Reproduce, character for character, the entries from their opening line through the line with "Click the Add".

> Stored data entries:
--- START ---
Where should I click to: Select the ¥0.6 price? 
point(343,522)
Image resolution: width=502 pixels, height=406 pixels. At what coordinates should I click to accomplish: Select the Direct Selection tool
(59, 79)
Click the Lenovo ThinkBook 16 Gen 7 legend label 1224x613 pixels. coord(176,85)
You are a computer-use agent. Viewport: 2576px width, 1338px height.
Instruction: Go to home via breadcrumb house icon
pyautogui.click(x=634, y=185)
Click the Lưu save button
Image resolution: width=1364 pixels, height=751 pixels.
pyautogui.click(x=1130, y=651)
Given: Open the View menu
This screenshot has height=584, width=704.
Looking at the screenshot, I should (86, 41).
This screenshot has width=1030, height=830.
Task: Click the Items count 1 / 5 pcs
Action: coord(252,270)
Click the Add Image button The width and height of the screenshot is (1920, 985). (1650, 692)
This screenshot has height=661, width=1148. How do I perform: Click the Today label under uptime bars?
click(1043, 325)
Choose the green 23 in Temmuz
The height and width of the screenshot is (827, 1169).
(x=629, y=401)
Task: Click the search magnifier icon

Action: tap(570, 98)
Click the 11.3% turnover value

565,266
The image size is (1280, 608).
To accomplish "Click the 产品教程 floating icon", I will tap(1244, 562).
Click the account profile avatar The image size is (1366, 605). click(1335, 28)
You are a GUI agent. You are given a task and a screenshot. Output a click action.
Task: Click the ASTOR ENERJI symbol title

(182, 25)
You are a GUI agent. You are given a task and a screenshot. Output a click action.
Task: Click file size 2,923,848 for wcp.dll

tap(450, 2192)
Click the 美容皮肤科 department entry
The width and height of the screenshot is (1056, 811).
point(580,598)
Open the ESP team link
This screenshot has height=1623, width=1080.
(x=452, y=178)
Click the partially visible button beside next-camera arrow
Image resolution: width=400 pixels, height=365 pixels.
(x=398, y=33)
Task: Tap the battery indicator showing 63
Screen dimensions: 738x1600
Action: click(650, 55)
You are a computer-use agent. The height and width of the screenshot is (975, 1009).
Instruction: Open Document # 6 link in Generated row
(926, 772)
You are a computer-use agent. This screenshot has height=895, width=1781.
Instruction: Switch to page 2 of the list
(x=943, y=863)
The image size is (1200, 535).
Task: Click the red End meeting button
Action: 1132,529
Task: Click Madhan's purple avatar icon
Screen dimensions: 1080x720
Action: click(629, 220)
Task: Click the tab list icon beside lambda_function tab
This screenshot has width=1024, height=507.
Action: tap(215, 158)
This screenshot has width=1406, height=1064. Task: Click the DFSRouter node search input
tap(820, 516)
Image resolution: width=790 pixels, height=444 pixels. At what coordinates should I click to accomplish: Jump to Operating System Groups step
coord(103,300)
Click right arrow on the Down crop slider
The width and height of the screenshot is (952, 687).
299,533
--- END ---
> Solution to this task:
Where should I click to: Select the ¥0.6 price? 
point(343,522)
Image resolution: width=502 pixels, height=406 pixels. At what coordinates should I click to accomplish: Select the Direct Selection tool
(59, 79)
Click the Lenovo ThinkBook 16 Gen 7 legend label 1224x613 pixels. coord(176,85)
You are a computer-use agent. Viewport: 2576px width, 1338px height.
Instruction: Go to home via breadcrumb house icon
pyautogui.click(x=634, y=185)
Click the Lưu save button
Image resolution: width=1364 pixels, height=751 pixels.
pyautogui.click(x=1130, y=651)
Given: Open the View menu
This screenshot has height=584, width=704.
Looking at the screenshot, I should (86, 41).
This screenshot has width=1030, height=830.
Task: Click the Items count 1 / 5 pcs
Action: coord(252,270)
Click the Add Image button The width and height of the screenshot is (1920, 985). (1650, 692)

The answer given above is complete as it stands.